La segunda es la biotecnología. El propio Francis Fukuyama que anunció 'El fin de la Historia' y que posteriormente vino a decir que se había equivocado, publicó después otro libro sobre el final del hombre, en el que escribió: la biotecnología contemporánea puede alterar la naturaleza humana y, por tanto, conducirnos a un estadio posthumano de la historia.
Y finalmente, la tercera y posiblemente, la más peligrosa de todas, la IA. A corto plazo, puede que nos aporte todos los beneficios del cielo y a medio y largo plazo todos los males del infierno. Incluso hasta el extremo de que se creen máquinas más inteligentes que los humanos: una catástrofe sin igual.
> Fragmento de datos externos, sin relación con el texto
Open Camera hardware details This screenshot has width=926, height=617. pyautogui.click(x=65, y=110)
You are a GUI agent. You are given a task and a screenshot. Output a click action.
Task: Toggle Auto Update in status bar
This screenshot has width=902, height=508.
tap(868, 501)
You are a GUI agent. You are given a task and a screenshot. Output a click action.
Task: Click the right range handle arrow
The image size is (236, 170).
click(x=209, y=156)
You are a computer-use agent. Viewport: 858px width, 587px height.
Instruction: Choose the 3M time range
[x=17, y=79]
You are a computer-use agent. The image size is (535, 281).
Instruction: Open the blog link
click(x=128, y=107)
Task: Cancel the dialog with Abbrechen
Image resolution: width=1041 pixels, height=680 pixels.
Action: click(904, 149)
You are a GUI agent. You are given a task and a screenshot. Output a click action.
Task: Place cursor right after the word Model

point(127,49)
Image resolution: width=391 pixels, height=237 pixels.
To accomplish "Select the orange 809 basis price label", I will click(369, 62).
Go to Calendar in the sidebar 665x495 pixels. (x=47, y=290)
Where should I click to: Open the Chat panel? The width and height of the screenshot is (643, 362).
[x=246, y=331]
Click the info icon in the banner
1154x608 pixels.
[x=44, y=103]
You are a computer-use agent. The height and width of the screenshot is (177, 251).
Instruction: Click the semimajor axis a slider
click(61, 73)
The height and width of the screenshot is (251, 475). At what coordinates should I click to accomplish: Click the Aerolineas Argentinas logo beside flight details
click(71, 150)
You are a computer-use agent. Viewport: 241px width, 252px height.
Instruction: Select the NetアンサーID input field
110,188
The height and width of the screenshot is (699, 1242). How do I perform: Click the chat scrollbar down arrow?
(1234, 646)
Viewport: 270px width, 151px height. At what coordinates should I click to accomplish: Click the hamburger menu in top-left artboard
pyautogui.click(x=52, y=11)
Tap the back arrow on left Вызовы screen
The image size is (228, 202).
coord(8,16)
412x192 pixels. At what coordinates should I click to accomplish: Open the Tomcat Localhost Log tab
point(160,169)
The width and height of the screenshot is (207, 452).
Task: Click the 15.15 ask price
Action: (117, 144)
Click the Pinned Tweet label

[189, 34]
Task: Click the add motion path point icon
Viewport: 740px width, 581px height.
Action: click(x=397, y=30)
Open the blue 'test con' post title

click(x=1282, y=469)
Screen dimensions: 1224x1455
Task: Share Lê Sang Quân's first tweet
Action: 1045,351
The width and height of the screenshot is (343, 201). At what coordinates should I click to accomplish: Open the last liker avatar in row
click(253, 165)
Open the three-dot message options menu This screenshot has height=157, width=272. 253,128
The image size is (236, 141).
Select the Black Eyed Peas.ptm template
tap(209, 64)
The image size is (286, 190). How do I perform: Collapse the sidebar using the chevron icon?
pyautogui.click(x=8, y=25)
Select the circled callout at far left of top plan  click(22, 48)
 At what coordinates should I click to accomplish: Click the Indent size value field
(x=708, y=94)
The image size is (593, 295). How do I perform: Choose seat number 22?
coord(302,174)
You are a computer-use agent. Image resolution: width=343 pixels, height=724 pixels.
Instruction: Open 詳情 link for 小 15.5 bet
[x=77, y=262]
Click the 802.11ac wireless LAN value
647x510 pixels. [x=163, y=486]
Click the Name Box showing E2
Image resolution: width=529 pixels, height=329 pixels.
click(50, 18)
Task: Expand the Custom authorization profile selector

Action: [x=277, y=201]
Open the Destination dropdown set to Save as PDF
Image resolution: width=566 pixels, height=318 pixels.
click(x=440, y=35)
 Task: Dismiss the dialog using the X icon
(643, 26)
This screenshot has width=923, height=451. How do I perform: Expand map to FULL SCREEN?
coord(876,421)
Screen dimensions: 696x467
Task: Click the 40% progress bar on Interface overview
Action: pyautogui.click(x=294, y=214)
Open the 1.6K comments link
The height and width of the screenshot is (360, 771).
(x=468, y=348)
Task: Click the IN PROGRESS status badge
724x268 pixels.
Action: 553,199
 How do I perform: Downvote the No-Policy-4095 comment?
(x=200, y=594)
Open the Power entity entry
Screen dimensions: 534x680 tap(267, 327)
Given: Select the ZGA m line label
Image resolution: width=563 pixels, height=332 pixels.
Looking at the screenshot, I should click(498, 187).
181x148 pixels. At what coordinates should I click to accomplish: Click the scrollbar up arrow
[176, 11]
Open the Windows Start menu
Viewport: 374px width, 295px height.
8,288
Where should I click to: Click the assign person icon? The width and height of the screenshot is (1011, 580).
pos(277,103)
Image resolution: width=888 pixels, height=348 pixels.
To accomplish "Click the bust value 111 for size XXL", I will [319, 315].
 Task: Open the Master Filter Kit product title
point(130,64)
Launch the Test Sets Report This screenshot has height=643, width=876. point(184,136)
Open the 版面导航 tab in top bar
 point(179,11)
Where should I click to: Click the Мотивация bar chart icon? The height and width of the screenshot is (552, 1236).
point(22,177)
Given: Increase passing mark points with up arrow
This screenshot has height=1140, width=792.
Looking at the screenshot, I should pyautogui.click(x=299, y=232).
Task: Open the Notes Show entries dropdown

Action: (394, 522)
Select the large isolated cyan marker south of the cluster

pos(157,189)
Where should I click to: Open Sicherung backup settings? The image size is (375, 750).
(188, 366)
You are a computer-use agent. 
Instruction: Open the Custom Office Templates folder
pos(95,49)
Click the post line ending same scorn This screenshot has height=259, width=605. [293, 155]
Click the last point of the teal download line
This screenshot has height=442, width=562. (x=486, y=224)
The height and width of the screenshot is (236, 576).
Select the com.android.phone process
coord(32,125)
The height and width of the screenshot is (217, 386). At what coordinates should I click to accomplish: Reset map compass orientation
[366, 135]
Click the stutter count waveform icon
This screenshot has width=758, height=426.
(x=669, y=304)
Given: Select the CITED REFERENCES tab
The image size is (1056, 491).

El pasado día 11 de este mes, leí las dos páginas que había publicado este periódico en las que se hablaba de una IA responsable y supervisada. Se consideraba además como la base de nuestro desarrollo empresarial. Fue en un desayuno informativo de IDEAL y de la Caja Rural en la que los intervinientes, no dejaron de alabar todas las mejoras que iba a aportar al mundo, también a la sociedad granadina. Se llegó a decir que las empresas no pueden desarrollarse a espaldas de esta gran innovación.
Como quiera que no lo tenía tan claro, se me ocurrió preguntarle al propio ChatGPT qué creía sobre la irrupción de la IA en nuestras vidas y qué piensa sobre los peligros que puede llegar a generar. Su respuesta fue contundente y honesta: «Ninguna nación cederá la primacía tecnológica voluntariamente, porque sería tanto como renunciar a su soberanía futura. Las empresas están en una carrera por los beneficios económicos y el control del mercado, lo cual las alinea con intereses estratégicos de sus países, no con principios universales. Los conflictos bélicos futuros se moverán en el ciberespacio, en el dominio de la información y en el espacio exterior, con máquinas programadas para actuar de acuerdo a algoritmos muy complejos. Añadió que La tecnología digital y la IA tienen el potencial de transformar profundamente las vidas humanas, pero también son herramientas de poder que, si caen en las manos equivocadas, podrían exacerbar la desigualdad, destruir empleos, crear nuevos tipos de armas de destrucción masiva y hasta alterar la propia naturaleza. La humanidad puede terminar siendo desbordada por la fuerza de su propia creación».
Es de temer que da igual que caigan en unas manos o en otras.
Dado el caos que la propia IA vaticina cuando se haya desarrollado lo suficiente, le pregunté a mi hijo Evaristo que suele profundizar sobre estos temas, qué opinaba sobre este debate y me dijo: «Padre, no le des más vueltas. Si en el futuro a la humanidad la controla máquinas más inteligentes que nosotros, es difícil que sean más ambiciosas y dañinas que los megalómanos que hoy día nos gobiernan». Le contesté: «Puede que tengas razón, pero no olvides, que los humanos no pueden acabar con la Ciencia, que sí puede acabar con nosotros. Ni tampoco que la peligrosidad de la IA se debe a que es la primera innovación tecnológica de la historia que no empodera a los humanos, es autónoma e independiente, potencialmente más inteligente que nosotros y va por libre».